_WORK ORDER_. After finding the line that holds "Open folder location" below, set down that line and the rest through the final one exactly, leaving the pictures out.

_EXERCISE INPUTS_.
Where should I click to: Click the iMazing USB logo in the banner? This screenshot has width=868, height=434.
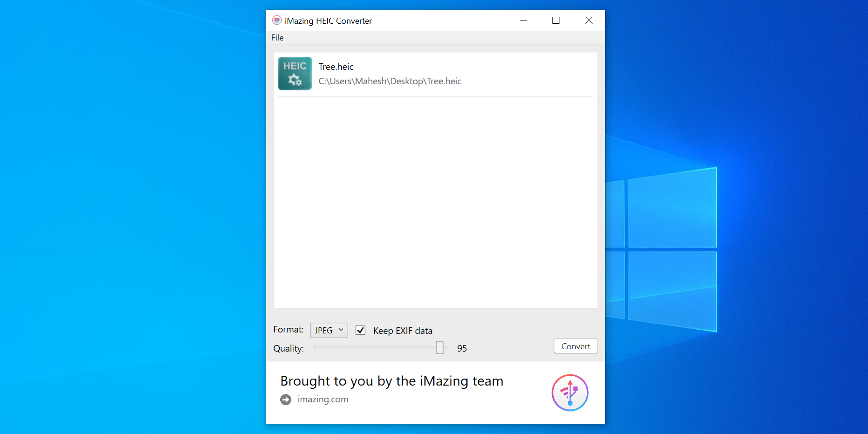point(570,393)
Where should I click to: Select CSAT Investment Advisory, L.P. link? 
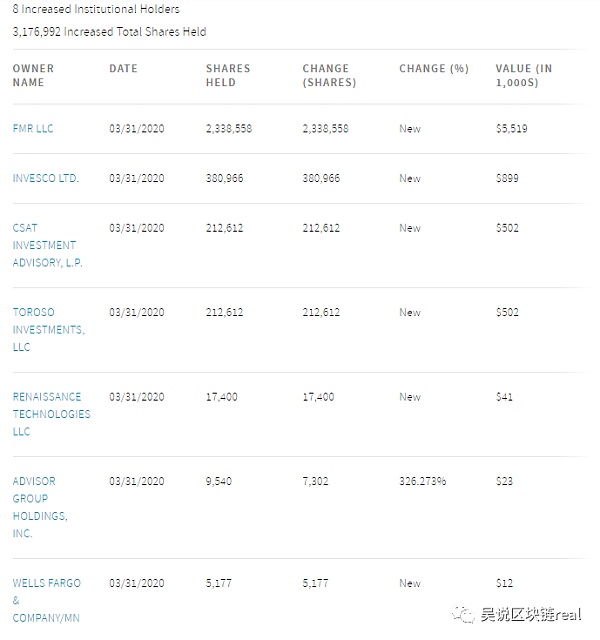tap(45, 245)
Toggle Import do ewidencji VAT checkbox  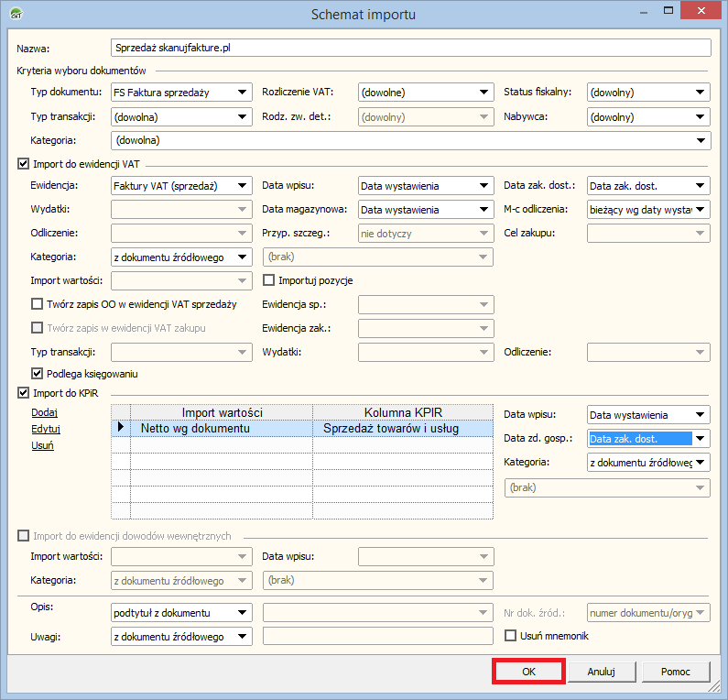24,164
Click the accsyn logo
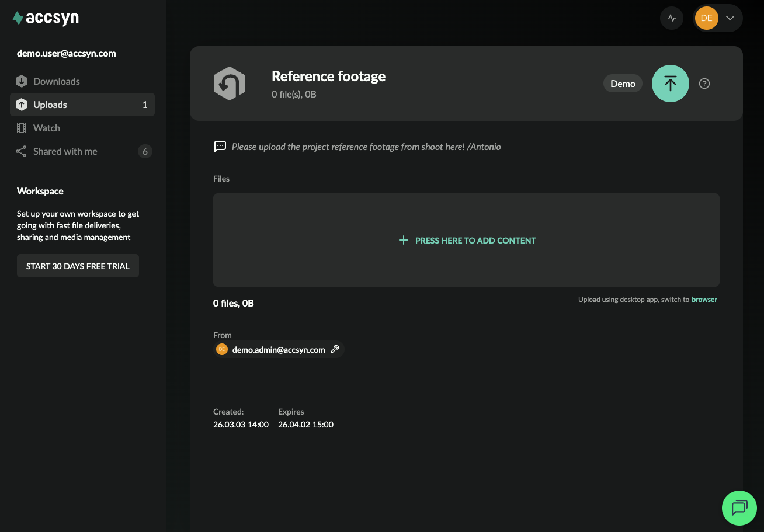The image size is (764, 532). click(46, 18)
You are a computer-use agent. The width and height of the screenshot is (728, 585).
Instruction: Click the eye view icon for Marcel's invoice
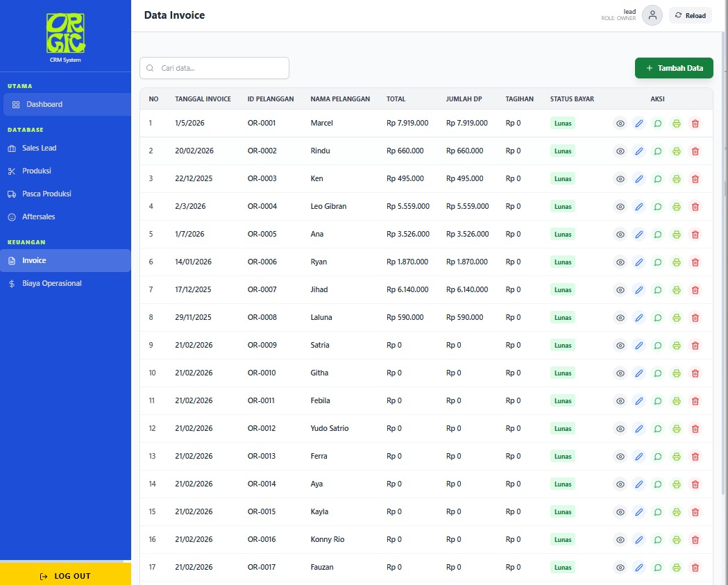coord(620,124)
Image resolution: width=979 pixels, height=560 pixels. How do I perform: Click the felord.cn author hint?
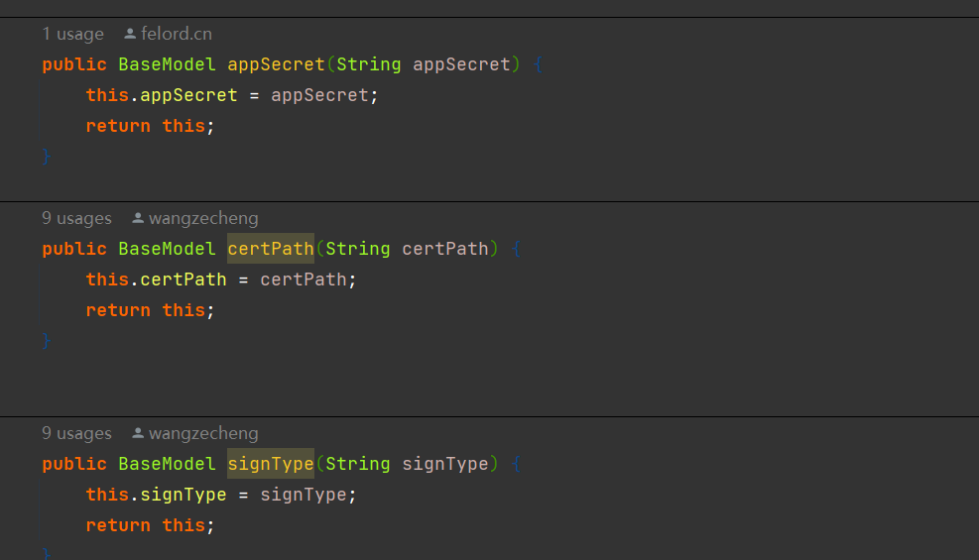point(176,35)
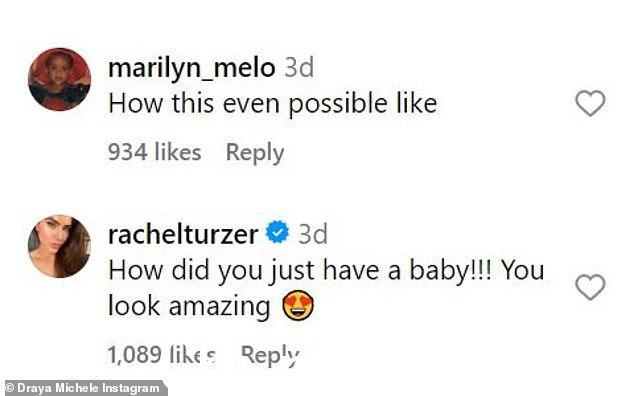View the 1,089 likes list
The height and width of the screenshot is (396, 634).
tap(162, 355)
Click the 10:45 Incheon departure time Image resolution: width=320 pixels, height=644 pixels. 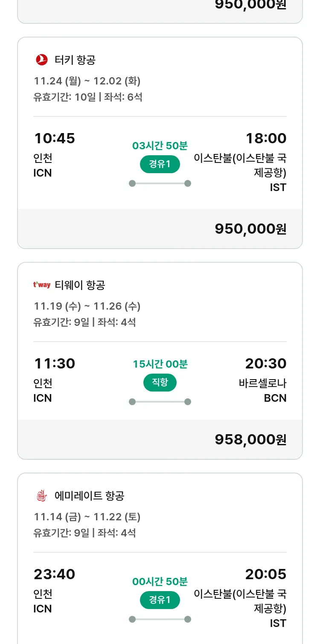(55, 139)
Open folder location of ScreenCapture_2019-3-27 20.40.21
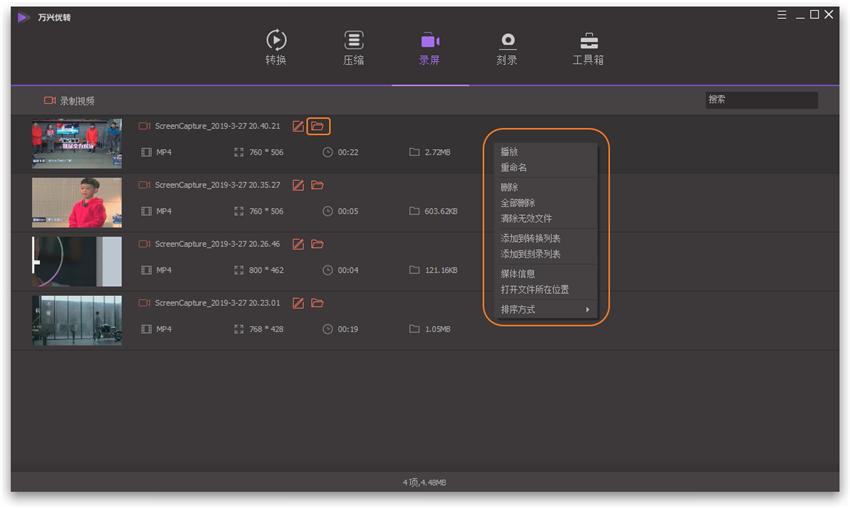The height and width of the screenshot is (508, 850). [318, 126]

_SOLUTION FOR THIS TASK_.
Open folder location of ScreenCapture_2019-3-27 20.40.21
The height and width of the screenshot is (508, 850). [318, 126]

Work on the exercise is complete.